Durante todo el tiempo que estuvo caminando, Alba estuvo recibiendo muchas llamadas de parte de sus amigos y los de Oswaldo. Todos querían darle el pésame por la muerte de este y ofrecerle palabras de ánimo y su ayuda. Pero ella los iba rechazando uno detrás de otro. No se encontraba con la entereza suficiente para hablar con nadie, solo quería caminar y caminar. Cuando se dio cuenta de que el sol se había puesto, había cruzado el Eje de O’Donnell y se encontraba muy cerca de su casa. El tiempo se le había pasado volando, como si no importase. Los edificios que la rodeaban tenían un aspecto lúgubre bajo la luz amarillenta de las farolas y parecían moles frías e inertes, a pesar de toda la vida que bullía en su interior y que se intuía a través de las ventanas.
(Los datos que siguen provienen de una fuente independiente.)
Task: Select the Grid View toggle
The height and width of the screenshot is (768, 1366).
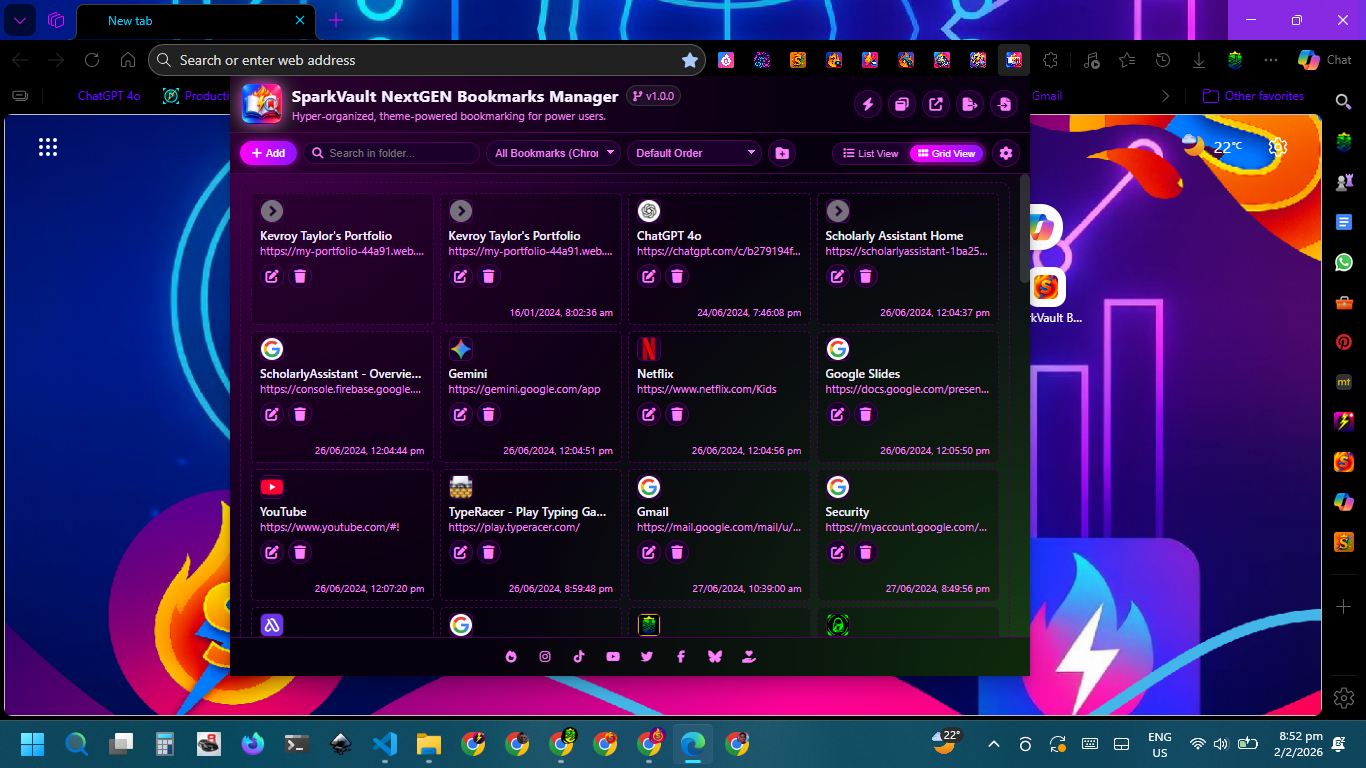Action: click(946, 153)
Alba sintió la absurda tentación de no detenerse ante su portal, de seguir caminando calle abajo, siempre hacia delante y no parar jamás. De pronto, le aterraba llegar a su apartamento y temía con todas sus fuerzas el momento de tener que enfrentarse a las habitaciones vacías y al mismo silencio que otrora le hubiese reconfortado. Su apartamento se había convertido en un lugar que se le antojaba extraño y amenazador, como un páramo desolado y envuelto en la niebla en el que cada ruido se multiplicaba infinitas veces por culpa del eco. Sintiéndose un poco tonta, Alba rebuscó en el bolso las llaves del portal del decrépito edificio en el que vivían. Un antiguo bloque de cinco plantas, construido en los setenta, que ni siquiera tenía ascensor. El ladrillo visto de la fachada hacía mucho tiempo que había perdido el lustroso color rojo y ahora mostraba un color grisáceo, sucio por la polución de los tubos de escape y la porquería que nunca se había limpiado. Las manos de Alba temblaron cuando intentó abrir la puerta, de hecho, todo su cuerpo estaba temblando. El repiqueteo de metal contra metal que producía la llave golpeando contra la cerradura retumbaba en su cabeza y tuvo que ayudarse de la otra mano para meter la llave en su sitio.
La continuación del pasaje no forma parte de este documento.